We’re Totally Gonna Pull It Off Bro. Most likely a Cubs fan, this person will explain how being seven games out is okay, because there’s, what, like 50 games left? And 50 is more than seven, right? Right indeed, young Brosepher. And remember, Billy Bro-cean, transfer back to the Blue Line at Jackson, not Washington. It’s Gonna Happen.
I Can’t Believe These Tickets Were So Cheap. The casual observer, and either an indifferent Cubs fan or a Sox fan with a life. Both teams playing such forgettable baseball, it’s hard to blame either for not noticing or not caring. Day game or not, these people will be gone by the seventh.
God I Hate Being A Baseball Fan. Could be a fan of either team, really. Will sit quietly, stewing over the fact their team is so bad and they couldn’t find anyone to take their tickets off their hands. Their team could be up by six, and it would be viewed with equal skepticism and derision as if they were down by nine. When they get angry today, they’re actually expressing frustration over the past five months’ worth of terrible baseball by their terrible team.

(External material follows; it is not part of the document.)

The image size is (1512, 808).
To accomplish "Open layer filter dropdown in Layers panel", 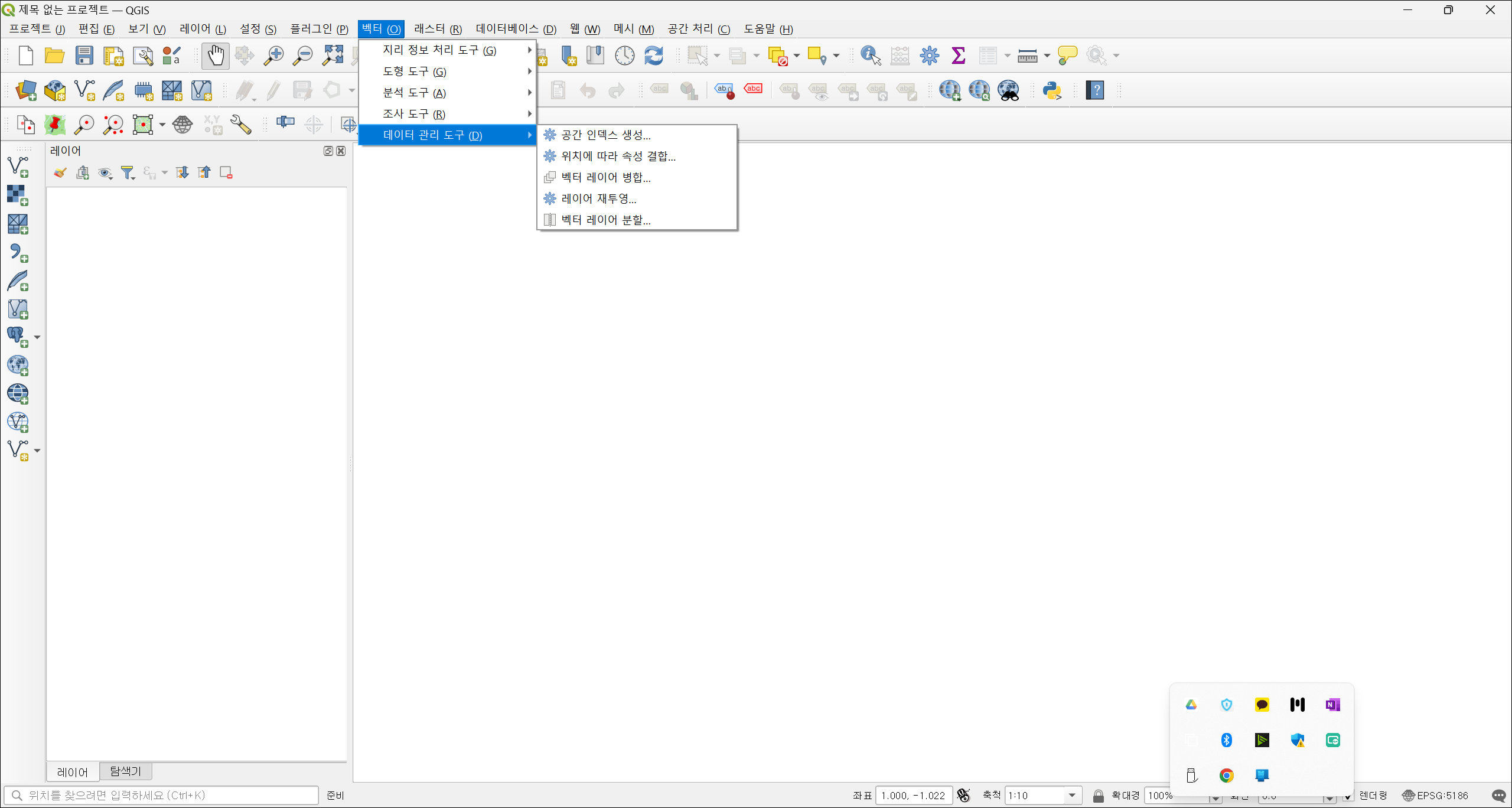I will (128, 172).
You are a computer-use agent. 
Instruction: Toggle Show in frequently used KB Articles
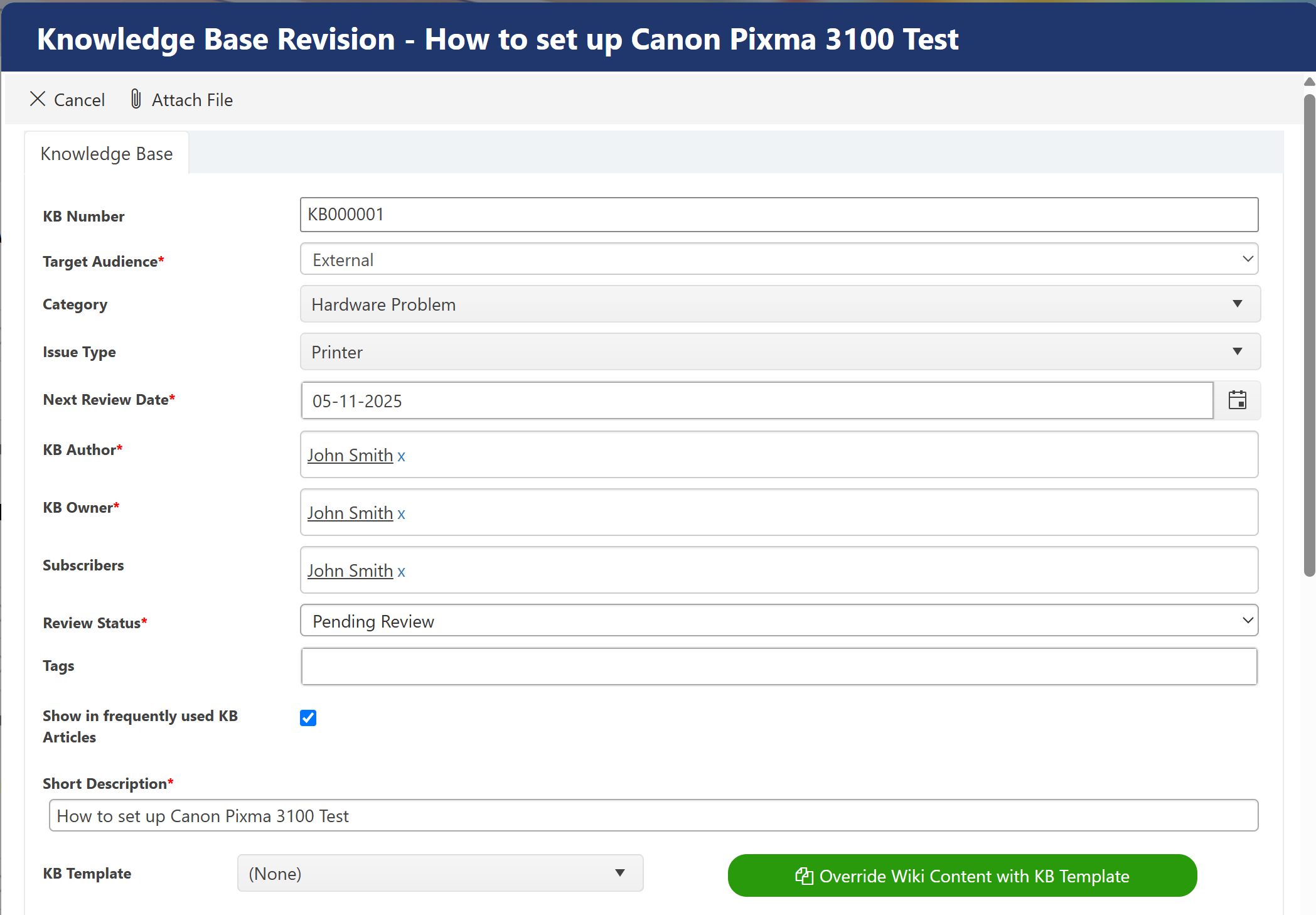tap(308, 718)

Wrigley Field can be a cold place sometimes, but as summer fades away the Friendly Confines become, for an afternoon, just that: two rival camps, long separated by deep-seated animosity and generations of petty hatred united in misery, each hoping to inflict one last ounce of pain on the other and both wishing this would all just end. One side wins, but both still walk away in defeat.